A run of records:
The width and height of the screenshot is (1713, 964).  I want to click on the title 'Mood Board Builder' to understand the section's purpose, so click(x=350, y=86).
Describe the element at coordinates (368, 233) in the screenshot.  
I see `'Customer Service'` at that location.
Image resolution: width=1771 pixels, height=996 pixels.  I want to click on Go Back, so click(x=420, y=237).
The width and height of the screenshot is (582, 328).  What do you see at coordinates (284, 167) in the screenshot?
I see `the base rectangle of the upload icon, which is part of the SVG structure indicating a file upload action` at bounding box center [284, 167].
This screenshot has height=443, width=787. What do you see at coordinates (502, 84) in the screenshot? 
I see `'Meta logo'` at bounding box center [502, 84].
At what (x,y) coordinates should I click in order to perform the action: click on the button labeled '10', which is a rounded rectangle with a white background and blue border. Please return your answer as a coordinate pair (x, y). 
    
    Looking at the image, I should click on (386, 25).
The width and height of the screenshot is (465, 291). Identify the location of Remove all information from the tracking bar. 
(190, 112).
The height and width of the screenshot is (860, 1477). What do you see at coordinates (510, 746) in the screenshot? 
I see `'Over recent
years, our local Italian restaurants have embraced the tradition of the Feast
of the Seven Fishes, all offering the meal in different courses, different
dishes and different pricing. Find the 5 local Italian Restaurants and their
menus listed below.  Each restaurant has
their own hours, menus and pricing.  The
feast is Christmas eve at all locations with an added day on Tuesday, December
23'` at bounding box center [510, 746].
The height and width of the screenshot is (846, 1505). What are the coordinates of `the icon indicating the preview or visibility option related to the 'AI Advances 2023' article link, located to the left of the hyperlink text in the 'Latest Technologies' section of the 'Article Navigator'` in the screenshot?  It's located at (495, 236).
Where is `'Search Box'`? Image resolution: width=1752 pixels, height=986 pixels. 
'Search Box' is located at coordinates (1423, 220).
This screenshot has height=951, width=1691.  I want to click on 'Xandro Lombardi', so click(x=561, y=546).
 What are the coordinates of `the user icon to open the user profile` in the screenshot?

WORK INSTRUCTIONS =
Repeat every line of the data above word for word, from the first record through the last.

RESPONSE =
The width and height of the screenshot is (1713, 964).  I want to click on the title 'Mood Board Builder' to understand the section's purpose, so click(x=350, y=86).
Describe the element at coordinates (368, 233) in the screenshot.  
I see `'Customer Service'` at that location.
Image resolution: width=1771 pixels, height=996 pixels.  I want to click on Go Back, so click(x=420, y=237).
The width and height of the screenshot is (582, 328).  What do you see at coordinates (284, 167) in the screenshot?
I see `the base rectangle of the upload icon, which is part of the SVG structure indicating a file upload action` at bounding box center [284, 167].
This screenshot has height=443, width=787. What do you see at coordinates (502, 84) in the screenshot? 
I see `'Meta logo'` at bounding box center [502, 84].
At what (x,y) coordinates should I click in order to perform the action: click on the button labeled '10', which is a rounded rectangle with a white background and blue border. Please return your answer as a coordinate pair (x, y). 
    
    Looking at the image, I should click on (386, 25).
The width and height of the screenshot is (465, 291). Identify the location of Remove all information from the tracking bar. 
(190, 112).
The height and width of the screenshot is (860, 1477). What do you see at coordinates (510, 746) in the screenshot? 
I see `'Over recent
years, our local Italian restaurants have embraced the tradition of the Feast
of the Seven Fishes, all offering the meal in different courses, different
dishes and different pricing. Find the 5 local Italian Restaurants and their
menus listed below.  Each restaurant has
their own hours, menus and pricing.  The
feast is Christmas eve at all locations with an added day on Tuesday, December
23'` at bounding box center [510, 746].
The height and width of the screenshot is (846, 1505). What are the coordinates of `the icon indicating the preview or visibility option related to the 'AI Advances 2023' article link, located to the left of the hyperlink text in the 'Latest Technologies' section of the 'Article Navigator'` in the screenshot?  It's located at (495, 236).
Where is `'Search Box'`? Image resolution: width=1752 pixels, height=986 pixels. 
'Search Box' is located at coordinates (1423, 220).
This screenshot has height=951, width=1691.  I want to click on 'Xandro Lombardi', so click(x=561, y=546).
 What are the coordinates of `the user icon to open the user profile` in the screenshot?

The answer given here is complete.